Plusieurs pasteurs nous ont demandé avec instance de publier sans tarder un livre sur le sujet.
Le manuscrit a été soumis à la critique de personnalités évangéliques que nous remercions au passage. Les conseils donnés, selon la sensibilité de chacun, n'allaient pas tous dans le même sens. Selon certains, des sections entières du livre, surtout les biographiques, étaient à supprimer, tandis que d'autres, consultés sur l'opportunité de le faire, ont donné un avis contraire. Certains désiraient plus étendues des explications que d'aucuns souhaitaient plus ramassées. Tiré à hue et à dia, l'auteur a retenu ce qui serait le plus utile au lecteur. Chacun connaît l'adage selon lequel on ne peut plaire à tout le monde et à son père ! En cours de préparation, il a été débattu de la critique très subjective de justification personnelle. Notion bien puérile dont l'auteur n'a que faire et dont il n'a nul besoin, pas plus que Moïse et le prophète Osée n'en avaient eu l'idée en écrivant, à leur avantage et sous l'inspiration du Saint-Esprit, le récit de leurs douloureuses difficultés conjugales.
Les règles d'équité, d'intégrité scripturaire et d'amour du malheureux nous paraissent avoir été respectées. Il serait présomptueux de dire que ce livre épuise le sujet abordé. Il serait aussi utopique d'espérer faire l'unanimité autour des vérités qu'il proclame. Beaucoup d'étudiants de la Bible y trouveront la confirmation et la justification de ce qu'ils croyaient déjà, sans toutefois pouvoir le bien formuler. D'autres, animés d'un esprit intégriste et encore attaché à la lettre qui tue, y trouveront au contraire un langage de silex taillé à la mesure de leur dureté et de leur intransigeance. Dieu veuille qu'une étincelle de clarté jaillie du choc des idées leur fasse découvrir l'Esprit qui vivifie. (2 Corinthiens 3.6)
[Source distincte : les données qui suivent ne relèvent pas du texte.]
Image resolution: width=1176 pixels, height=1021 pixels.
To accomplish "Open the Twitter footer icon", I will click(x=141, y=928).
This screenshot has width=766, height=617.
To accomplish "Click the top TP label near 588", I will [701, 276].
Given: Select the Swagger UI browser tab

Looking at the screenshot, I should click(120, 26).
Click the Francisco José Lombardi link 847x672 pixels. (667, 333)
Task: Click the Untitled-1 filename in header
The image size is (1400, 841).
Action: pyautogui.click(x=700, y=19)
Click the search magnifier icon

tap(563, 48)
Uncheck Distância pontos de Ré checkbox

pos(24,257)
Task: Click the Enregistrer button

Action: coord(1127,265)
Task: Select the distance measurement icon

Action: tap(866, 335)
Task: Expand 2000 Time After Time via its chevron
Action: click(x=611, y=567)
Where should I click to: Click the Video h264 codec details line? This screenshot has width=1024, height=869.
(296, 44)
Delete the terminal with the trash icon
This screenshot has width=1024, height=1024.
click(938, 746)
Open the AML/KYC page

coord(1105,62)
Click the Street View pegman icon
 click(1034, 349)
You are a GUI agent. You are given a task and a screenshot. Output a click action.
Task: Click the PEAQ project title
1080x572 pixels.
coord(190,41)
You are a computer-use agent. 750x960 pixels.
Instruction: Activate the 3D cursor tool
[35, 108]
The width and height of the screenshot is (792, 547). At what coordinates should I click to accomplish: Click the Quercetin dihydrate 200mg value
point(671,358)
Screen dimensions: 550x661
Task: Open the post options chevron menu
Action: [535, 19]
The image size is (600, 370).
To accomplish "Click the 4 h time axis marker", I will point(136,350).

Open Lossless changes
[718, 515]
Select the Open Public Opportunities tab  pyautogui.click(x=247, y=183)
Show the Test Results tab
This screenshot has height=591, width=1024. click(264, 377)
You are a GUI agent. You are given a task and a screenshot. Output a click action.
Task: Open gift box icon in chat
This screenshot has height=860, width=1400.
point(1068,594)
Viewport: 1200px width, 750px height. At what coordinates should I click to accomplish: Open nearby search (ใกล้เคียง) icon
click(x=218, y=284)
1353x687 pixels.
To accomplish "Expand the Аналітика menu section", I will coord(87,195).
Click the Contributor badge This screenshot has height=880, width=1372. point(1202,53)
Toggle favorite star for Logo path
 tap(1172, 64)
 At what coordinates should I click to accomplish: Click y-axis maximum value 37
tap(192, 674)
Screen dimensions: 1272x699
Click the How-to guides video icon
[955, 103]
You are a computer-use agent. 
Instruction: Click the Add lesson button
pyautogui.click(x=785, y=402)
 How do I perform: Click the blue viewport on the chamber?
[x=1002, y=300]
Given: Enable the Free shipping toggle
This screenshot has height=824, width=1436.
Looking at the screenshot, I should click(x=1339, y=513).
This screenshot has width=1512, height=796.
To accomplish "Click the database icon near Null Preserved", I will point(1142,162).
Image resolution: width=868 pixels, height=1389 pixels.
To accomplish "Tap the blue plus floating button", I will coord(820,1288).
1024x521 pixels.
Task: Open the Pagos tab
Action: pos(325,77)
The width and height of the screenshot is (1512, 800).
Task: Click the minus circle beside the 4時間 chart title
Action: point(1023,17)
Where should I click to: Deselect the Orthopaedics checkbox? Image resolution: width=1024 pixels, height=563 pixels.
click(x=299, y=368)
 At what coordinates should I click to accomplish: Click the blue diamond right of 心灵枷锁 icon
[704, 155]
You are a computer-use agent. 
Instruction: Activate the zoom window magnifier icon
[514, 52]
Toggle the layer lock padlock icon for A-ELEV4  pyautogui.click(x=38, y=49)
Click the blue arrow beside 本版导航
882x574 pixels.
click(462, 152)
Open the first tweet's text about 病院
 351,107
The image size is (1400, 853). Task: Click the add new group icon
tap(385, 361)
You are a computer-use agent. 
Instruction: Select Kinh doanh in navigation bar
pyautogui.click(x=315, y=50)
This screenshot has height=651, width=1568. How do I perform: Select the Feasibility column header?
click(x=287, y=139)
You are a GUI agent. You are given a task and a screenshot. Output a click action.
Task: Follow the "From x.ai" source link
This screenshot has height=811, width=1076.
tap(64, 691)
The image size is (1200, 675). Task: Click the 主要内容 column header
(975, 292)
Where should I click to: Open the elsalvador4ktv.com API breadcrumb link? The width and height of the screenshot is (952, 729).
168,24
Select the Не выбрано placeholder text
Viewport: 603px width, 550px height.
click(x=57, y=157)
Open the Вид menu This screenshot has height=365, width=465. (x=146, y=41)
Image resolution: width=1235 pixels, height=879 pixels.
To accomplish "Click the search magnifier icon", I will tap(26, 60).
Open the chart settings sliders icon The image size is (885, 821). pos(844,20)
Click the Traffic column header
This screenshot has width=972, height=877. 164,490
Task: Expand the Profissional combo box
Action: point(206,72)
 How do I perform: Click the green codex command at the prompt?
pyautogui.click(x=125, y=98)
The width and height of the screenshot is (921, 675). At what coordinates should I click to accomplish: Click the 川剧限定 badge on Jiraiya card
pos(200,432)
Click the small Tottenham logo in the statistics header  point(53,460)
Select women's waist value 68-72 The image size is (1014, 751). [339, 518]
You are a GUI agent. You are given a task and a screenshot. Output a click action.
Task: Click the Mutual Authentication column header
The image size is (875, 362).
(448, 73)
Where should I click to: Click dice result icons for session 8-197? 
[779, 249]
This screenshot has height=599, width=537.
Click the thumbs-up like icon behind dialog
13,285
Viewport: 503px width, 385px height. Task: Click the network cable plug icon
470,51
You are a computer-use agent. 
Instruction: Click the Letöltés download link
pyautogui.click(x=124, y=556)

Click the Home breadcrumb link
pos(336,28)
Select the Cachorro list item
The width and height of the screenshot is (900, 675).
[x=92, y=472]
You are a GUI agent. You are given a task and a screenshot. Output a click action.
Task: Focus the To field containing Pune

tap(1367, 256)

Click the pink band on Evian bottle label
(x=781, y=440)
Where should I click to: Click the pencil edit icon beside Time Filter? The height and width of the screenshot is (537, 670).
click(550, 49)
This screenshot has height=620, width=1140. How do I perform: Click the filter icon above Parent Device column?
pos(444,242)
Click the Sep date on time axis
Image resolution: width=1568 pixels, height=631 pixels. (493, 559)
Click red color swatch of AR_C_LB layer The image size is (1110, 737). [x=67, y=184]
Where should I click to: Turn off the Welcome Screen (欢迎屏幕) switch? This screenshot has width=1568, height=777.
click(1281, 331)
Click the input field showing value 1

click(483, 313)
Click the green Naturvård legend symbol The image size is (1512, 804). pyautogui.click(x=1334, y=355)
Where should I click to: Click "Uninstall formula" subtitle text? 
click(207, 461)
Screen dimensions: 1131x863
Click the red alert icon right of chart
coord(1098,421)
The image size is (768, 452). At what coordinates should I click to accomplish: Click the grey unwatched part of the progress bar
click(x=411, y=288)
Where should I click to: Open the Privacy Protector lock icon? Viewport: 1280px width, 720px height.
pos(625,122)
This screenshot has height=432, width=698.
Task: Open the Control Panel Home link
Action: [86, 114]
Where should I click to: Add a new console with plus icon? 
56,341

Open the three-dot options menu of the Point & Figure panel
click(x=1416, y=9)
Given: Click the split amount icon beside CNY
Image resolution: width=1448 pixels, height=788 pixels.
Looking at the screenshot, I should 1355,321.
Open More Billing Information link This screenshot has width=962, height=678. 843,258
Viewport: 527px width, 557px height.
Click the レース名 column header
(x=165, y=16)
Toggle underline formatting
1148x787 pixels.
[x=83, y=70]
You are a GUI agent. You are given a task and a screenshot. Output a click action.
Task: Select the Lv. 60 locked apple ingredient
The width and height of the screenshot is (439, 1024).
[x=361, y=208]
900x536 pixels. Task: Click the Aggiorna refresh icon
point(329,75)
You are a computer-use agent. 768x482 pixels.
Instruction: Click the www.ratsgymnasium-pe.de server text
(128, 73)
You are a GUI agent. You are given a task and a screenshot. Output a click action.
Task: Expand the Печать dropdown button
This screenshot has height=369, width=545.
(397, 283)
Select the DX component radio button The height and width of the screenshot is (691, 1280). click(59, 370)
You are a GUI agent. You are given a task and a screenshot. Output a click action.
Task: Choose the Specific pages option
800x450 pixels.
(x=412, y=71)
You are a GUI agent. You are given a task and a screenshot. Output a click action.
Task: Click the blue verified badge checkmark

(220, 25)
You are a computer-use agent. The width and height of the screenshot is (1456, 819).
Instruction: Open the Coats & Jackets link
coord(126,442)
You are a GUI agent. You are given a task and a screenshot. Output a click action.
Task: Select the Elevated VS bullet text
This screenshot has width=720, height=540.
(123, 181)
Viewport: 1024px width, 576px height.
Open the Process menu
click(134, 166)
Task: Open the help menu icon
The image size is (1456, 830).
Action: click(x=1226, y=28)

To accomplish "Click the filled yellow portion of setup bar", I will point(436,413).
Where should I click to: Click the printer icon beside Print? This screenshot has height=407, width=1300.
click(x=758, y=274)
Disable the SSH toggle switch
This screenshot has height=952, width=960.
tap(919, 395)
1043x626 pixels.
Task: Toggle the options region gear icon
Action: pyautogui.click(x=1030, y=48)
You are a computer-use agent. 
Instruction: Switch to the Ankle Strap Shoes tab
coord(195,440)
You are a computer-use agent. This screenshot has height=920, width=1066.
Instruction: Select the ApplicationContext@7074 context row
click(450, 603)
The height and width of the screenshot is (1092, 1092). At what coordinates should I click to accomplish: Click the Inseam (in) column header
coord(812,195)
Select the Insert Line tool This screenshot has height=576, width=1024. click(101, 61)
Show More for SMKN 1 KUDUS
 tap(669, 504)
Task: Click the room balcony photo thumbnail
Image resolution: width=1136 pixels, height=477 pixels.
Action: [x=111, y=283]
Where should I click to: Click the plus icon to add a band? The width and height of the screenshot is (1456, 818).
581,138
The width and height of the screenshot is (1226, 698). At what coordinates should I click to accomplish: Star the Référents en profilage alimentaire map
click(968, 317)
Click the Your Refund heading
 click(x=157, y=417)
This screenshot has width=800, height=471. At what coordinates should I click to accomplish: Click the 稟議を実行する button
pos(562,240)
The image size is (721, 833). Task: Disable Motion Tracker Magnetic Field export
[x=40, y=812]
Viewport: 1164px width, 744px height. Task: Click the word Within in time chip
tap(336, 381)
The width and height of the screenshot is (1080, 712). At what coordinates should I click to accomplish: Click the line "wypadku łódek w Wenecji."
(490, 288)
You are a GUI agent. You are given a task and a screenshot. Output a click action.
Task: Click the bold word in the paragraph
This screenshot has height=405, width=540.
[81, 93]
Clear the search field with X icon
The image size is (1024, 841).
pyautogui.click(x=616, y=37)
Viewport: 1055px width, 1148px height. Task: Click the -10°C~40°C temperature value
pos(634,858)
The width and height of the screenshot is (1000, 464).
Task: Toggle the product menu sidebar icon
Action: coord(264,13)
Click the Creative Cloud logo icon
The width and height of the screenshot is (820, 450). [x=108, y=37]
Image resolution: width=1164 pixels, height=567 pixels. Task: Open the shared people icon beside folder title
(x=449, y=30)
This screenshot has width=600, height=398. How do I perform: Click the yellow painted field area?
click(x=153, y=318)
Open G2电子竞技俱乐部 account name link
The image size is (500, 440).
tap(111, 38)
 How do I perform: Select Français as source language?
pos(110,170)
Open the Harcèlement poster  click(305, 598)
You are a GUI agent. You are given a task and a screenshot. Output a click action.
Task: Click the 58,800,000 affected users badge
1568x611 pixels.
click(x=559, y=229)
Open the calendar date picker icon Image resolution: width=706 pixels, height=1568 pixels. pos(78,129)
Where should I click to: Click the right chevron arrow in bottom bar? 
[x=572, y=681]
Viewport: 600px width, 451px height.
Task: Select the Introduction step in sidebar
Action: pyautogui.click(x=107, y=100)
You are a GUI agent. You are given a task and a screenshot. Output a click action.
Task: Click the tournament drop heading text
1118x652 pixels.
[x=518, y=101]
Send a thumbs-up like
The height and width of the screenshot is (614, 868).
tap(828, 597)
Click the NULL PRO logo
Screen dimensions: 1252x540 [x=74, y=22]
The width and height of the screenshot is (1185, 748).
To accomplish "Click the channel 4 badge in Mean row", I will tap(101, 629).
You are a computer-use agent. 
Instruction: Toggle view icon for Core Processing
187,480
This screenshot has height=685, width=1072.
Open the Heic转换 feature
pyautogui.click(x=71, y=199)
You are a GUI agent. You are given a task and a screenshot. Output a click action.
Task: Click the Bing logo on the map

Mais les matraqués de la route tombés dans les embuscades de la vie, les laissés pour mort ou les laissés-pour-compte par les dignitaires de la religion, tels le lévite et le sacrificateur de la célèbre parabole, les blessés du chemin de l'amour bafoué comprendront ce livre d'instinct. Ils sont là à attendre que quelques nouveaux bons Samaritains aient pitié des « étrangers » qu'ils sont devenus.
Nous souhaitons que la lecture du présent ouvrage suscite semblable disposition à ne plus jamais « passer outre ».